Sunday, November 14, 2010

Mexico urges India, China to support Cancun talks

NEW DELHI — Mexico urged China and India and the world's other major greenhouse gas emitters to support UN-backed talks on climate change that it will host later this month in the resort city of Cancun.

The appeal came after officials from 35 countries and regional groupings met in New Delhi ahead of the year-end UN talks to try to build on an accord hammered out at marathon talks in Copenhagen widely regarded as a flop.

"We cannot be responsible for the final results as the talks are a UN event," Mexico's Environment Secretary Juan Elvira Quesada told reporters after the two-day meeting in the Indian capital.

"But we hope to have the support of India and China for a balanced outcome to the talks," Quesada said.

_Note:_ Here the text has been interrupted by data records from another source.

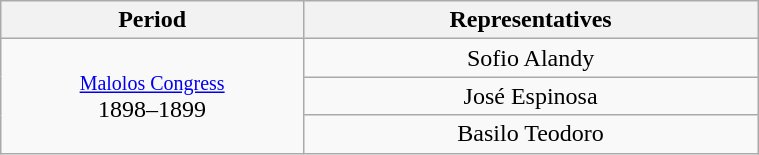
Malolos Congress1898–1899 (152, 96)
Representatives (530, 20)
Basilo Teodoro (530, 134)
José Espinosa (530, 96)
Period (152, 20)
Sofio Alandy (530, 58)
For the text-containing cell, return its midpoint in [X, Y] coordinate format. 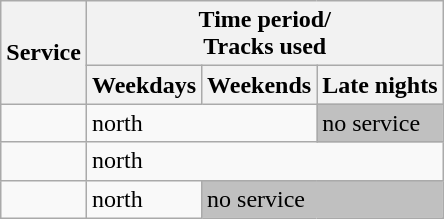
Late nights [380, 85]
Service [44, 52]
Weekdays [144, 85]
Weekends [260, 85]
Time period/Tracks used [264, 34]
For the text-containing cell, return its midpoint in [x, y] coordinate format. 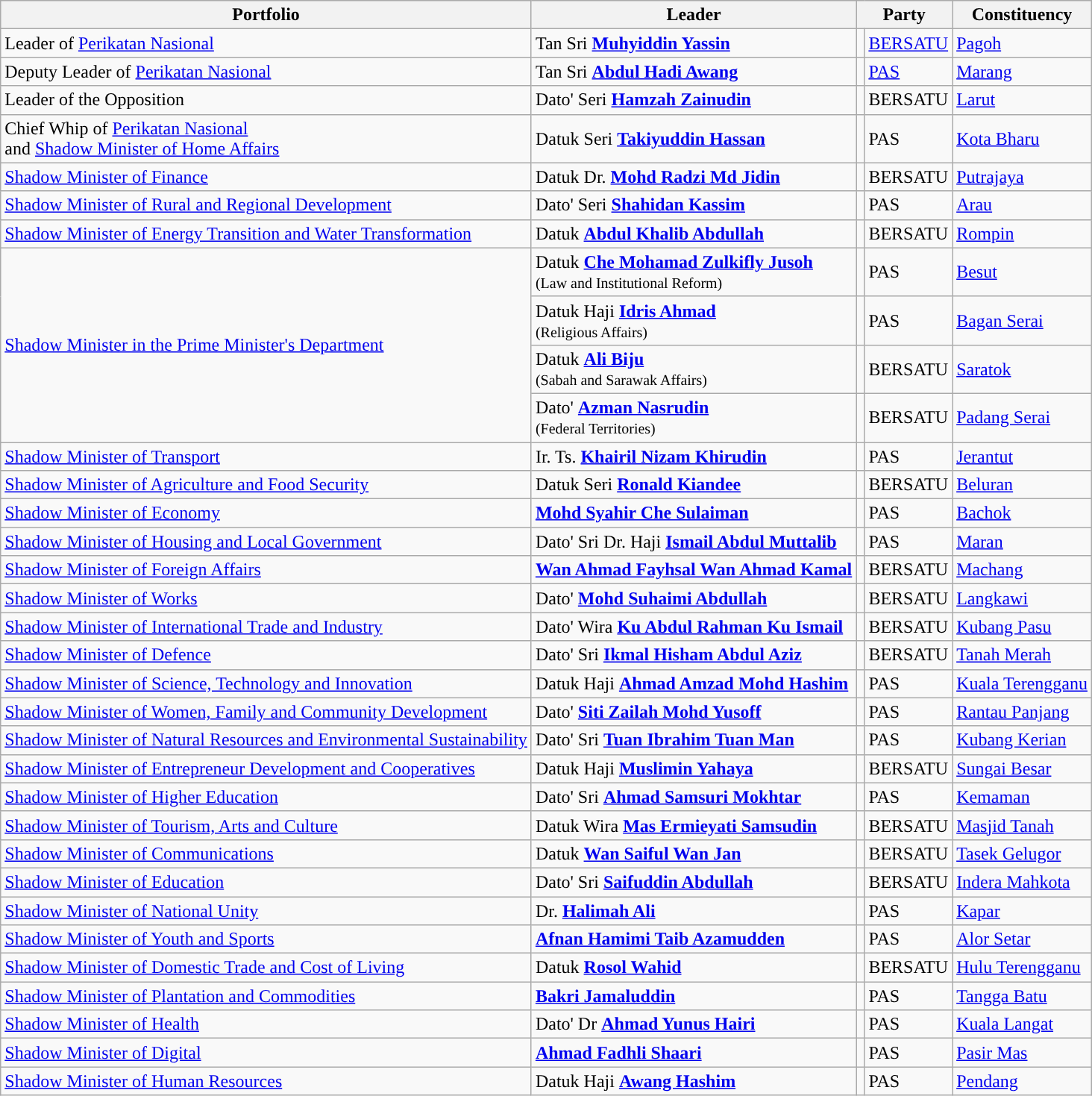
Dato' Siti Zailah Mohd Yusoff [694, 712]
Hulu Terengganu [1022, 967]
Shadow Minister of Digital [266, 1052]
Rantau Panjang [1022, 712]
Tan Sri Muhyiddin Yassin [694, 43]
Shadow Minister of Defence [266, 655]
Shadow Minister of Science, Technology and Innovation [266, 683]
Datuk Abdul Khalib Abdullah [694, 233]
Datuk Dr. Mohd Radzi Md Jidin [694, 177]
Kuala Terengganu [1022, 683]
Portfolio [266, 15]
Datuk Seri Takiyuddin Hassan [694, 139]
Datuk Haji Ahmad Amzad Mohd Hashim [694, 683]
Shadow Minister of Housing and Local Government [266, 542]
Datuk Rosol Wahid [694, 967]
Shadow Minister of Economy [266, 513]
Alor Setar [1022, 939]
Shadow Minister of Energy Transition and Water Transformation [266, 233]
Constituency [1022, 15]
Shadow Minister of Entrepreneur Development and Cooperatives [266, 768]
Datuk Wan Saiful Wan Jan [694, 853]
Shadow Minister in the Prime Minister's Department [266, 345]
Kuala Langat [1022, 1024]
Shadow Minister of Health [266, 1024]
Shadow Minister of Communications [266, 853]
Ahmad Fadhli Shaari [694, 1052]
Maran [1022, 542]
Kubang Pasu [1022, 627]
Arau [1022, 205]
Shadow Minister of Works [266, 598]
Datuk Haji Awang Hashim [694, 1081]
Masjid Tanah [1022, 825]
Ir. Ts. Khairil Nizam Khirudin [694, 456]
Dato' Dr Ahmad Yunus Hairi [694, 1024]
Shadow Minister of Tourism, Arts and Culture [266, 825]
Tanah Merah [1022, 655]
Shadow Minister of Youth and Sports [266, 939]
Datuk Che Mohamad Zulkifly Jusoh (Law and Institutional Reform) [694, 272]
Shadow Minister of Domestic Trade and Cost of Living [266, 967]
Besut [1022, 272]
Dato' Sri Tuan Ibrahim Tuan Man [694, 740]
Datuk Haji Idris Ahmad (Religious Affairs) [694, 321]
Dato' Azman Nasrudin (Federal Territories) [694, 418]
Datuk Ali Biju (Sabah and Sarawak Affairs) [694, 368]
Chief Whip of Perikatan Nasional and Shadow Minister of Home Affairs [266, 139]
Sungai Besar [1022, 768]
Indera Mahkota [1022, 882]
Dato' Sri Ikmal Hisham Abdul Aziz [694, 655]
Shadow Minister of International Trade and Industry [266, 627]
Tangga Batu [1022, 996]
Bachok [1022, 513]
Shadow Minister of Rural and Regional Development [266, 205]
Marang [1022, 72]
Bakri Jamaluddin [694, 996]
Rompin [1022, 233]
Afnan Hamimi Taib Azamudden [694, 939]
Dato' Sri Dr. Haji Ismail Abdul Muttalib [694, 542]
Saratok [1022, 368]
Dato' Mohd Suhaimi Abdullah [694, 598]
Datuk Wira Mas Ermieyati Samsudin [694, 825]
Party [904, 15]
Leader [694, 15]
Pasir Mas [1022, 1052]
Datuk Haji Muslimin Yahaya [694, 768]
Shadow Minister of Transport [266, 456]
Padang Serai [1022, 418]
Kemaman [1022, 797]
Larut [1022, 100]
Shadow Minister of Women, Family and Community Development [266, 712]
Leader of Perikatan Nasional [266, 43]
Shadow Minister of Higher Education [266, 797]
Kubang Kerian [1022, 740]
Dato' Seri Shahidan Kassim [694, 205]
Shadow Minister of Foreign Affairs [266, 570]
Dato' Sri Saifuddin Abdullah [694, 882]
Langkawi [1022, 598]
Beluran [1022, 485]
Leader of the Opposition [266, 100]
Shadow Minister of Human Resources [266, 1081]
Pagoh [1022, 43]
Shadow Minister of National Unity [266, 911]
Shadow Minister of Education [266, 882]
Shadow Minister of Natural Resources and Environmental Sustainability [266, 740]
Bagan Serai [1022, 321]
Dr. Halimah Ali [694, 911]
Pendang [1022, 1081]
Tan Sri Abdul Hadi Awang [694, 72]
Shadow Minister of Finance [266, 177]
Kota Bharu [1022, 139]
Dato' Sri Ahmad Samsuri Mokhtar [694, 797]
Deputy Leader of Perikatan Nasional [266, 72]
Jerantut [1022, 456]
Shadow Minister of Plantation and Commodities [266, 996]
Tasek Gelugor [1022, 853]
Mohd Syahir Che Sulaiman [694, 513]
Wan Ahmad Fayhsal Wan Ahmad Kamal [694, 570]
Shadow Minister of Agriculture and Food Security [266, 485]
Kapar [1022, 911]
Dato' Seri Hamzah Zainudin [694, 100]
Dato' Wira Ku Abdul Rahman Ku Ismail [694, 627]
Datuk Seri Ronald Kiandee [694, 485]
Putrajaya [1022, 177]
Machang [1022, 570]
Extract the [X, Y] coordinate from the center of the cell holding the provided text.  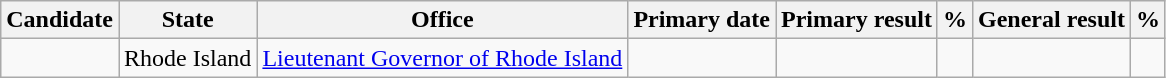
General result [1051, 20]
Office [442, 20]
Primary result [857, 20]
State [187, 20]
Lieutenant Governor of Rhode Island [442, 58]
Primary date [702, 20]
Rhode Island [187, 58]
Candidate [60, 20]
Pinpoint the cell where the given text exists, returning its (X, Y) midpoint coordinate. 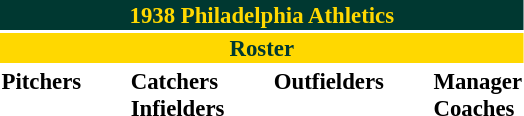
Roster (262, 48)
1938 Philadelphia Athletics (262, 15)
From the cell containing the given text, extract its center point as [X, Y] coordinate. 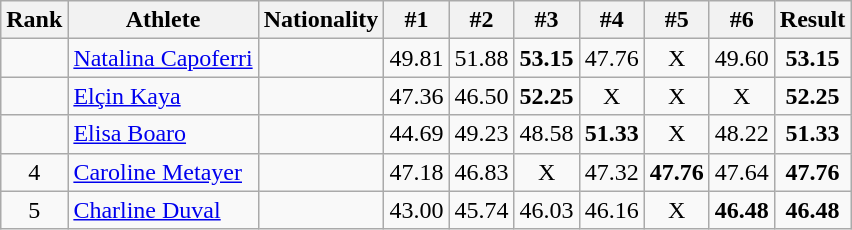
47.36 [416, 96]
Natalina Capoferri [163, 58]
43.00 [416, 210]
49.23 [482, 134]
45.74 [482, 210]
4 [34, 172]
Result [812, 20]
47.32 [612, 172]
Nationality [321, 20]
51.88 [482, 58]
Elçin Kaya [163, 96]
48.58 [546, 134]
#2 [482, 20]
46.83 [482, 172]
49.60 [742, 58]
#6 [742, 20]
47.18 [416, 172]
Charline Duval [163, 210]
#5 [676, 20]
44.69 [416, 134]
#4 [612, 20]
#1 [416, 20]
46.03 [546, 210]
5 [34, 210]
48.22 [742, 134]
Elisa Boaro [163, 134]
Rank [34, 20]
#3 [546, 20]
46.16 [612, 210]
Caroline Metayer [163, 172]
Athlete [163, 20]
46.50 [482, 96]
47.64 [742, 172]
49.81 [416, 58]
Return [x, y] of the center of cell containing provided text 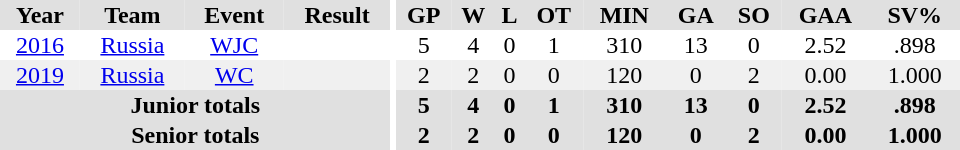
Event [234, 15]
WJC [234, 45]
Senior totals [196, 135]
Team [132, 15]
SO [754, 15]
2019 [40, 75]
L [510, 15]
WC [234, 75]
SV% [915, 15]
Year [40, 15]
GP [424, 15]
MIN [624, 15]
W [473, 15]
Result [338, 15]
2016 [40, 45]
OT [554, 15]
Junior totals [196, 105]
GAA [825, 15]
GA [696, 15]
Return the (X, Y) coordinate for the center point of the cell that contains the specified text.  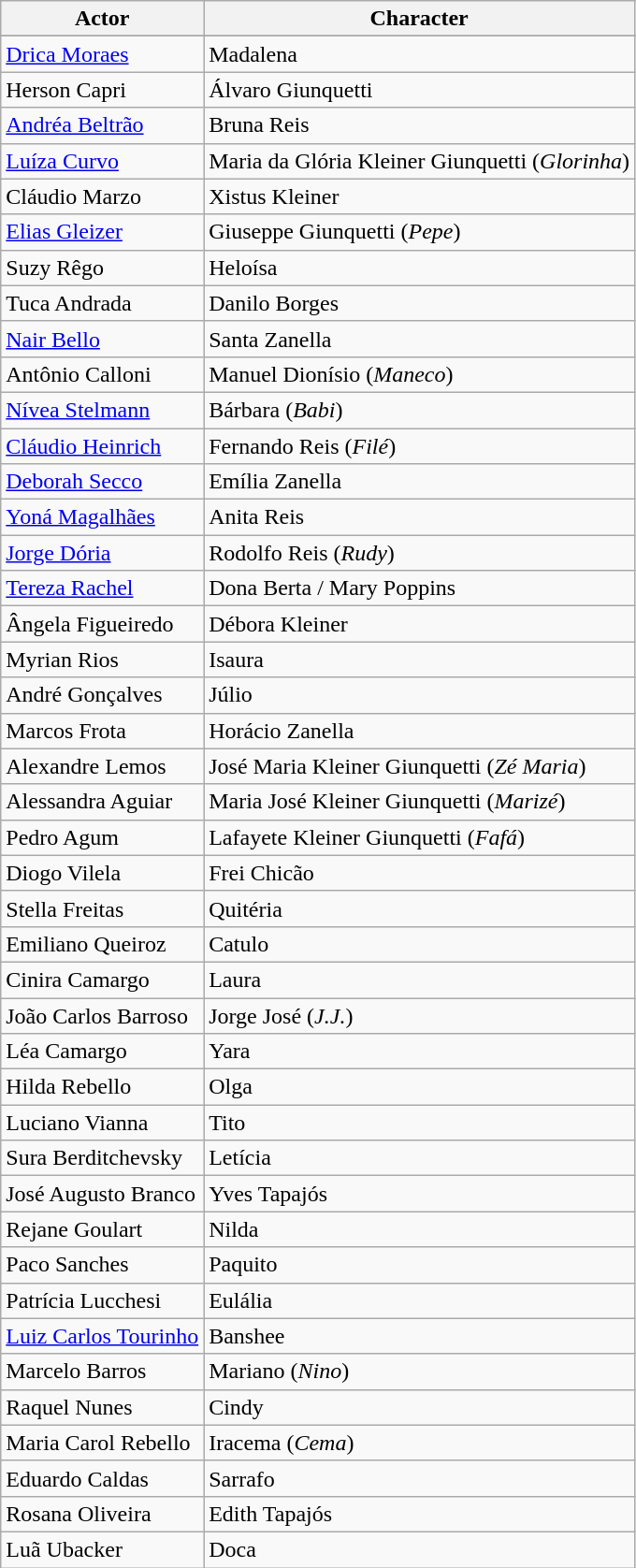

Last December's conference in Copenhagen fell short of delivering the binding treaty that nearly all nations say is needed to spare the planet from the ravages of global warming.

Cancun will host negotiators from November 29 to December 10 who are set to discuss a binding agreement on reducing carbon dioxide emissions that will replace the Kyoto Protocol, which expires in December 2012.

However, all the major players appear to have given up on the goal of a treaty by year's end that would establish a plan to reduce emissions enough to keep global temperatures from rising more than 2.0 degrees Celsius (3.6 degrees Fahrenheit), the target of the Copenhagen Accord.

One of the major hurdles is a disagreement between the United States and China -- the world's two top greenhouse gas emitters -- on slashing carbon dioxide emissions.

Developing nations including India have resisted a legally binding treaty, arguing that wealthy nations bear primary responsibility for climate change.

Indian Environment Minister Jairam Ramesh assured support but called for "practical" methods to sort out the thorny issue of intellectual property rights linked to sharing climate-saving technologies.

"We are not the deal-busters and we want to be part of the solution at Cancun," Ramesh said.

"In Cancun we need a decision on what the technology mechanism would look like, how will it be governed and how it is going to be financed," he said.

Mexico has said it is striving to bring countries which felt excluded from the Copenhagen climate talks into the negotiations for this year's summit.